About this task: Transcribe the records that follow exactly. Skip the pictures.
---- Listed records
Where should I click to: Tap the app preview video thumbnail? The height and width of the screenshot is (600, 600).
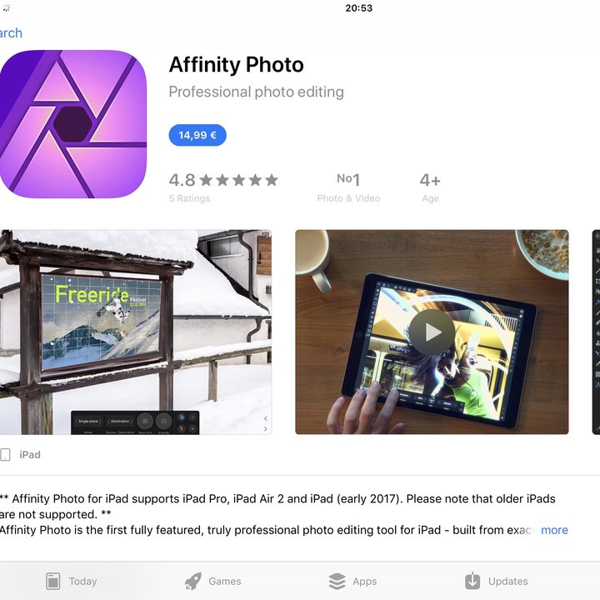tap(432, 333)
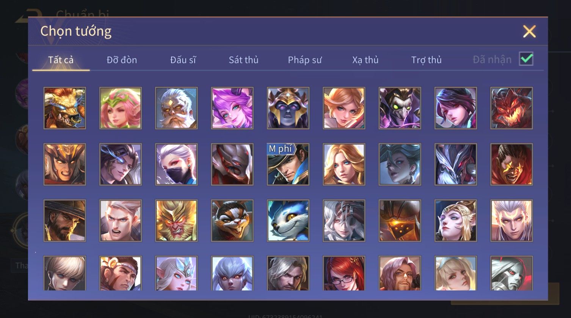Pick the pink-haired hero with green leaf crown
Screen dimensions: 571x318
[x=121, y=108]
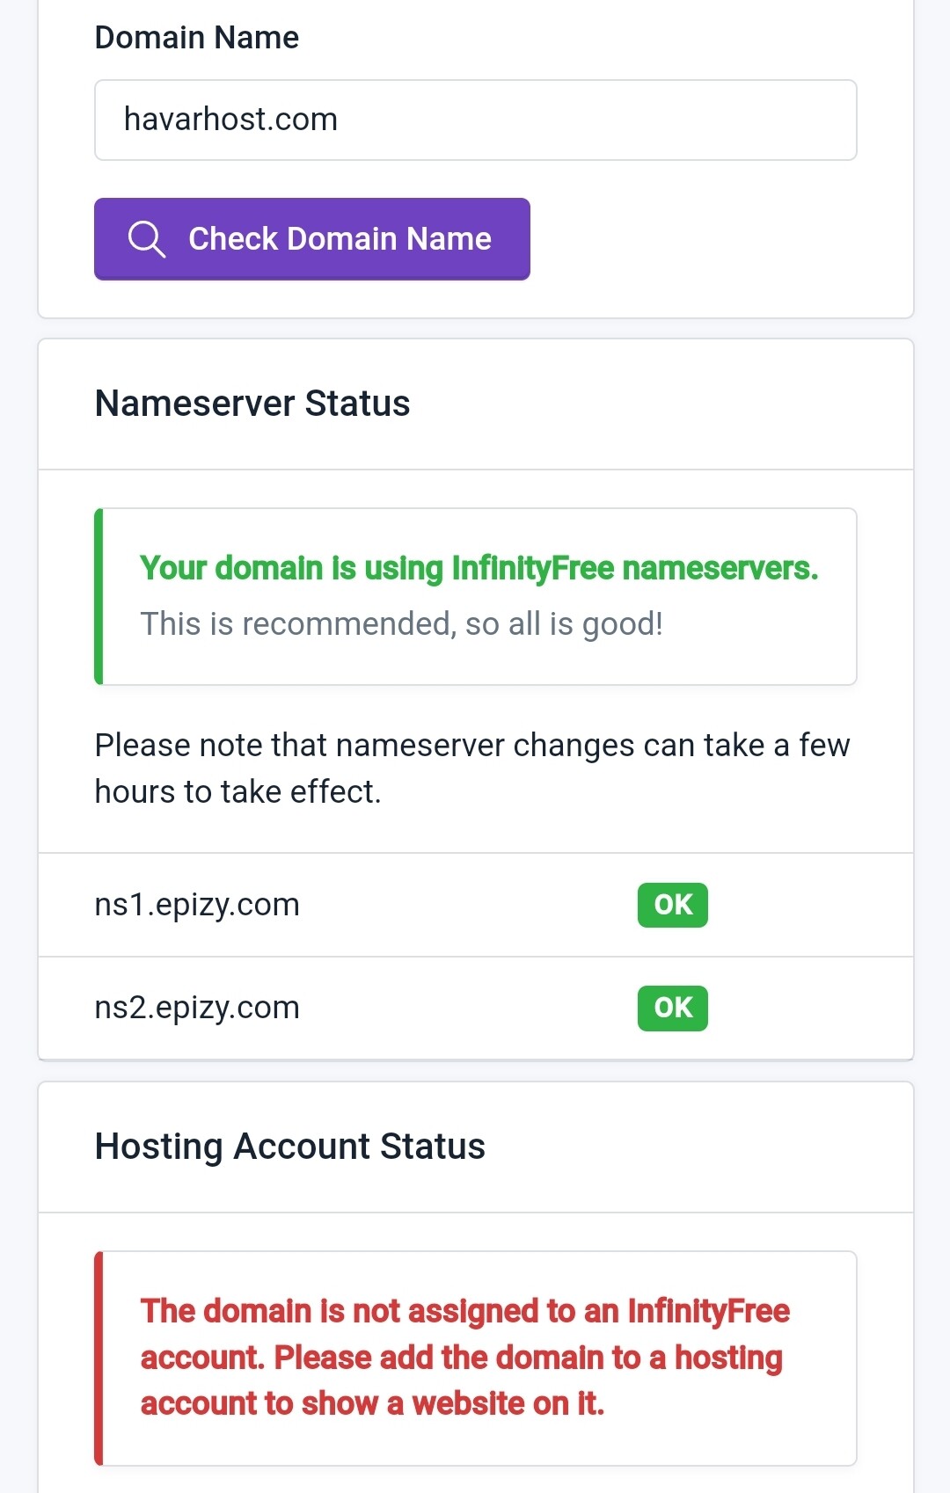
--------
Answer to the problem:
Where should I click to: Tap the app preview video thumbnail? The height and width of the screenshot is (600, 600).
tap(432, 333)
Pick the pink-haired hero with green leaf crown
Screen dimensions: 571x318
[x=121, y=108]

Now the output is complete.